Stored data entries

☆ ☆ ☆ ☆ ☆

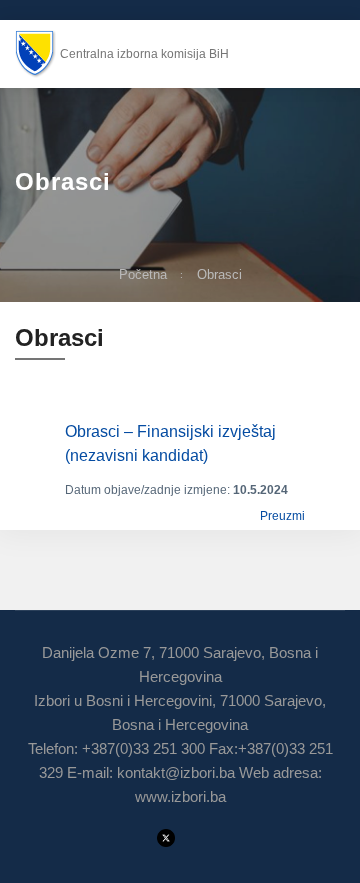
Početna (143, 274)
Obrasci (219, 274)
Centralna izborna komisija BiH (144, 54)
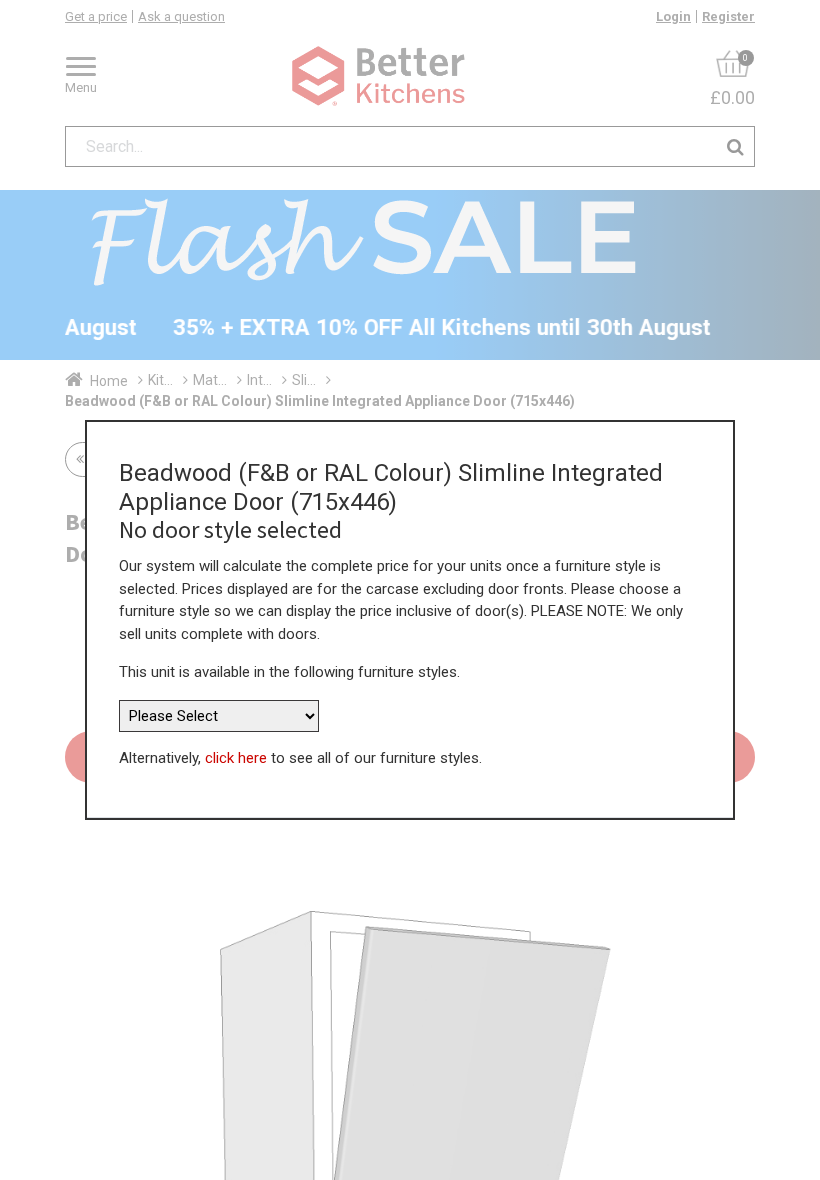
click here (236, 758)
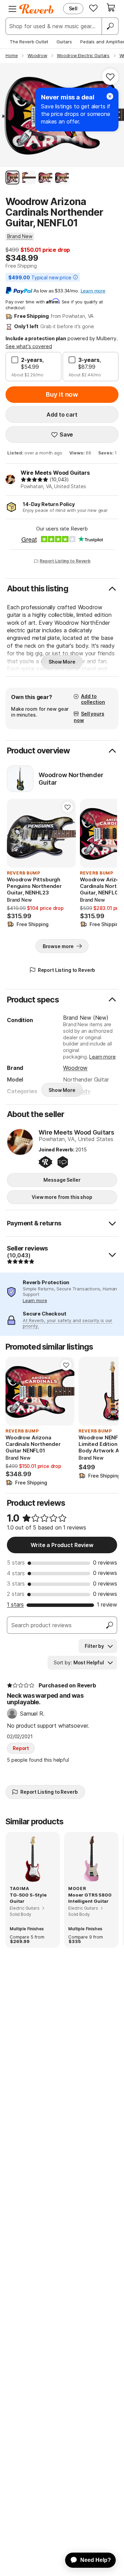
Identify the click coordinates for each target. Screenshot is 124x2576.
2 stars (15, 1593)
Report (21, 1748)
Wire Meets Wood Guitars (55, 472)
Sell (73, 8)
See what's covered (29, 346)
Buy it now (62, 394)
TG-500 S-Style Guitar (28, 1898)
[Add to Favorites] (110, 76)
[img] (34, 479)
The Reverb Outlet (29, 41)
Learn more (102, 1057)
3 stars (16, 1583)
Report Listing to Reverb (65, 561)
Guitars (64, 41)
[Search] (110, 26)
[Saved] (93, 8)
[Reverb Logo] (36, 9)
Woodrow (75, 1067)
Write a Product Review (62, 1545)
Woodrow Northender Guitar (71, 778)
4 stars (16, 1573)
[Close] (110, 96)
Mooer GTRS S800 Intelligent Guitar (90, 1898)
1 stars (15, 1604)
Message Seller (61, 1180)
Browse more (58, 946)
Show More (62, 662)
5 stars (16, 1562)
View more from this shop (62, 1197)
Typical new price (39, 277)
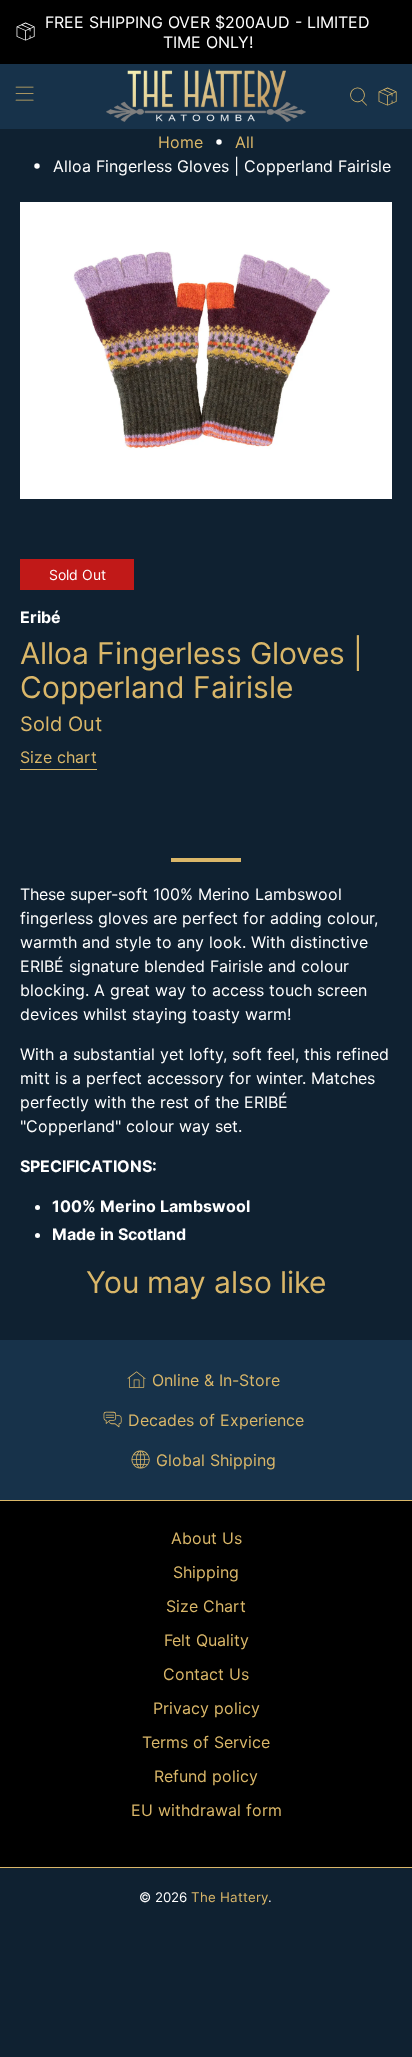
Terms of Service (206, 1742)
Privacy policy (206, 1708)
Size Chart (206, 1606)
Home (180, 142)
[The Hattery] (206, 96)
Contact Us (206, 1674)
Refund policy (206, 1776)
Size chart (58, 757)
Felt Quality (206, 1640)
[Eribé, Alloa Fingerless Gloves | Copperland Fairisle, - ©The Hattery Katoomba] (205, 350)
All (244, 142)
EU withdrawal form (206, 1810)
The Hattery (229, 1897)
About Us (206, 1538)
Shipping (206, 1572)
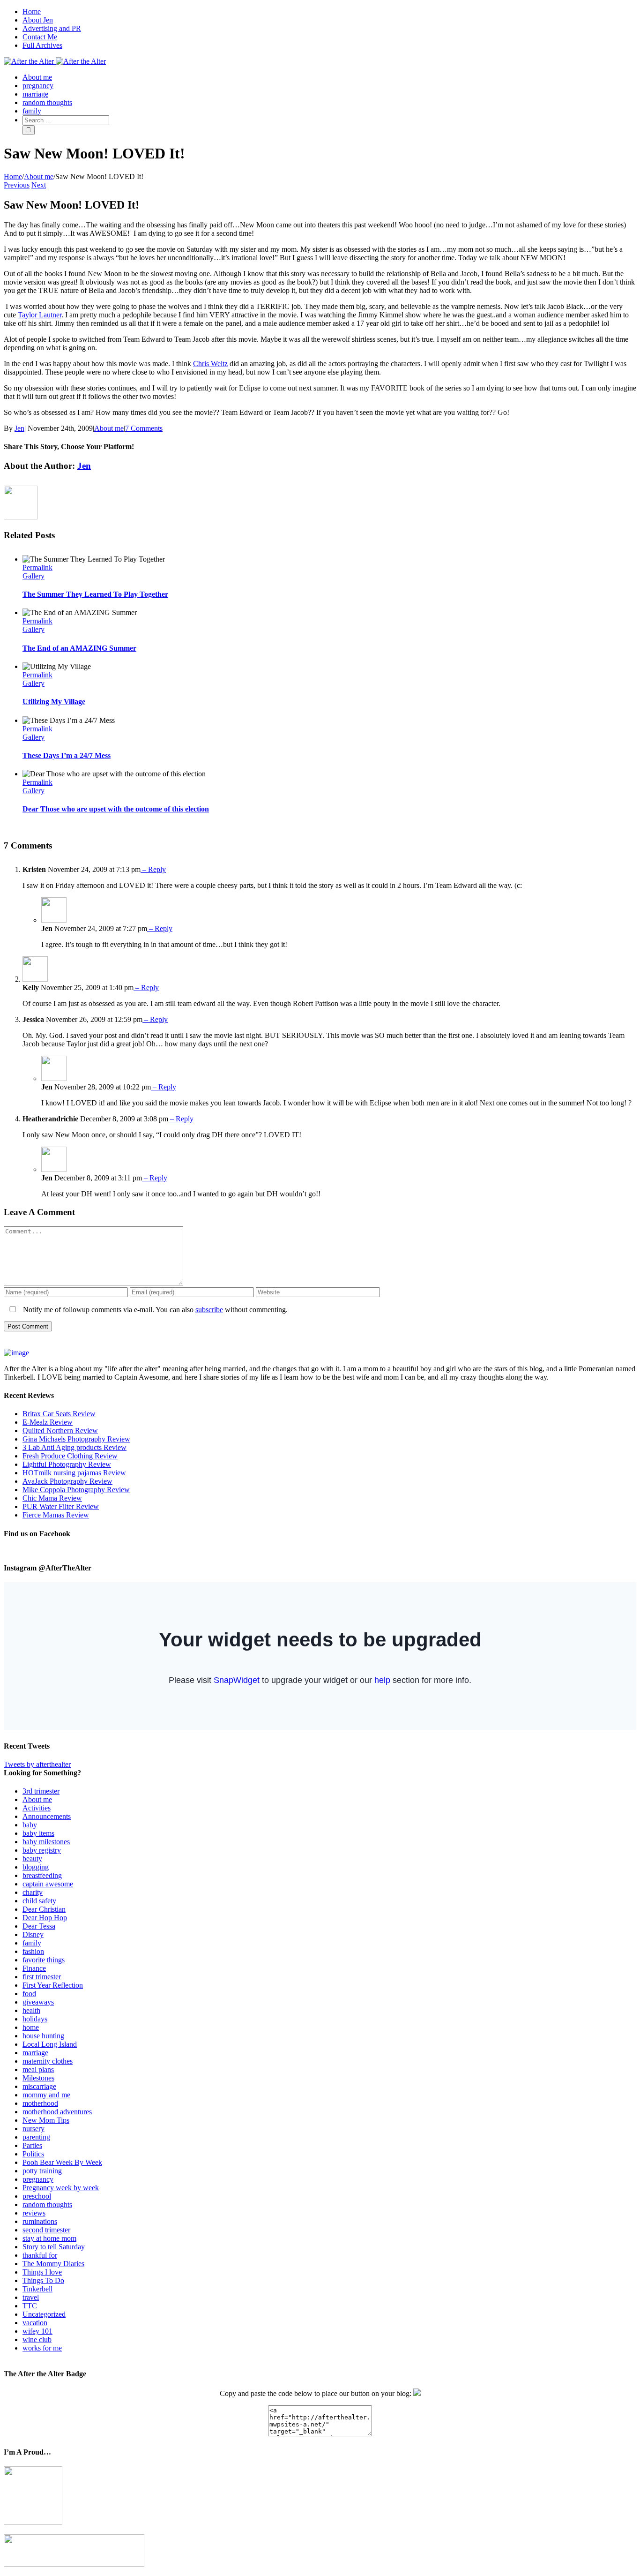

☆ ☆ ☆ ☆ ☆

## What the task requires
Print the lines from the one that contains "[Search] (110, 26)" through the last line of the data, exactly and in full, and no other lines. Pictures are not part of the copy.

## Response for this exercise
[Search] (110, 26)
[Saved] (93, 8)
[Reverb Logo] (36, 9)
Woodrow (75, 1067)
Write a Product Review (62, 1545)
Woodrow Northender Guitar (71, 778)
4 stars (16, 1573)
[Close] (110, 96)
Mooer GTRS S800 Intelligent Guitar (90, 1898)
1 stars (15, 1604)
Message Seller (61, 1180)
Browse more (58, 946)
Show More (62, 662)
5 stars (16, 1562)
View more from this shop (62, 1197)
Typical new price (39, 277)
Terms of Service (206, 1742)
Privacy policy (206, 1708)
Size Chart (206, 1606)
Home (180, 142)
[The Hattery] (206, 96)
Contact Us (206, 1674)
Refund policy (206, 1776)
Size chart (58, 757)
Felt Quality (206, 1640)
[Eribé, Alloa Fingerless Gloves | Copperland Fairisle, - ©The Hattery Katoomba] (205, 350)
All (244, 142)
EU withdrawal form (206, 1810)
The Hattery (229, 1897)
About Us (206, 1538)
Shipping (206, 1572)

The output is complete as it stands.